Premesso che l’istante, nel caso di mancata produzione di tali documenti, potrà agevolmente
giustificarne i motivi (ad esempio, la legislazione di un particolare Stato potrebbe non prevedere la
necessità di autorizzazioni sanitarie relative all’uso dei locali) l’esistenza di un elenco (una sorta di
“checklist”) finisce per agevolare anche la sua attività di ricerca e produzione, e, come si è
osservato, rende improbabile, se rispettato, l’interruzione dei termini per la richiesta di ulteriore
documentazione.
Con riferimento alla veridicità delle attestazioni formulate, come alla integrità e originalità delle
copie prodotte dall’istante, l’Amministrazione non può che basarsi sul principio di affidamento,
ribadito peraltro dall’articolo 10 della legge 212 del 2000, fermo restando che il nostro ordinamento
prevede un’ampia serie di sanzioni, sia amministrative che penali, relative ad eventuali casi di
irregolarità.
E che il procedimento di disapplicazione si risolva in uno “scambio” documentale tra le parti
interessate, senza la possibilità di verifiche in concreto da parte dell’Amministrazione finanziaria, è
caratteristica inevitabile di tutti i casi di “exemption” sopra esemplificati a livello internazionale,
alla luce delle note difficoltà relative allo scambio di informazioni con i “paradisi fiscali”.
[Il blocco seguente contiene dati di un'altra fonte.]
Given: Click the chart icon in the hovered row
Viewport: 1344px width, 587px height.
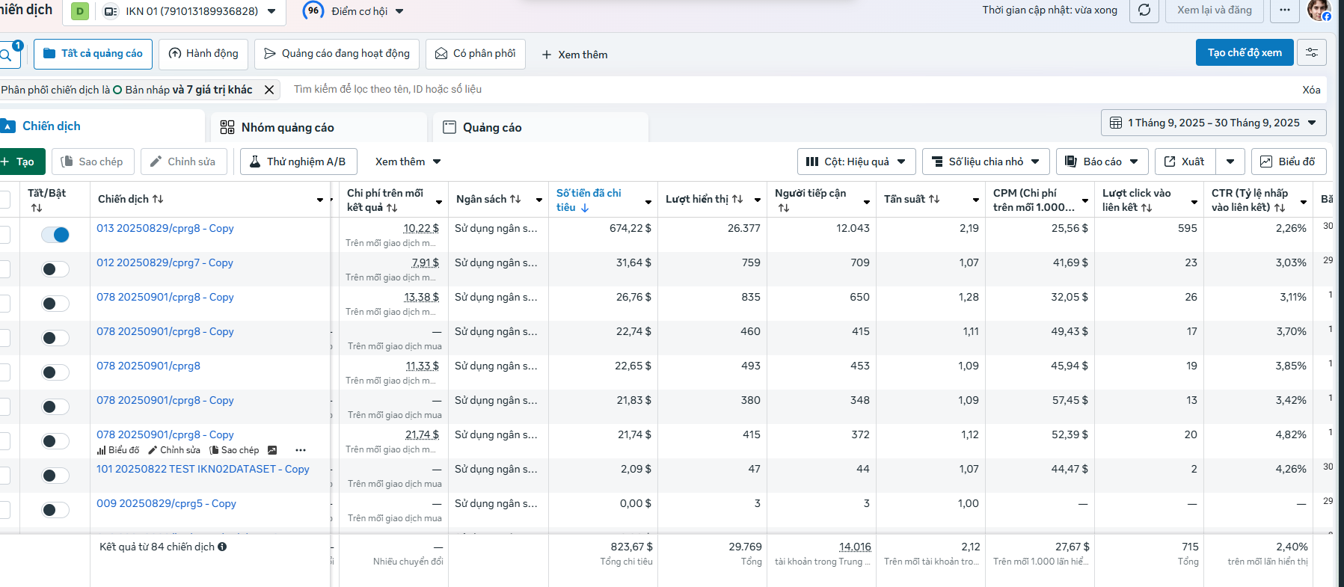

Due effetti della nuova normativa Cfc in Italia sono comunque incontestabili:
• il primo è che le attività “operative” svolte nei paradisi fiscali non sono state sanzionate dalla
normativa né dalla sua applicazione concreta ad opera dell’Agenzia, ricevendo anzi piena
legittimazione nell’ottica di una libera pianificazione fiscale;
• il secondo è che molti soggetti controllanti, anziché scegliere la strada della disapplicazione,
hanno percorso quella della dismissione delle proprie attività detenute in Stati o territori a
fiscalità privilegiata; attività che evidentemente presentavano natura elusiva non facilmente
dissimulabile alla luce della vigente procedura.
Gli effetti perseguiti dalla norma sono quindi stati raggiunti.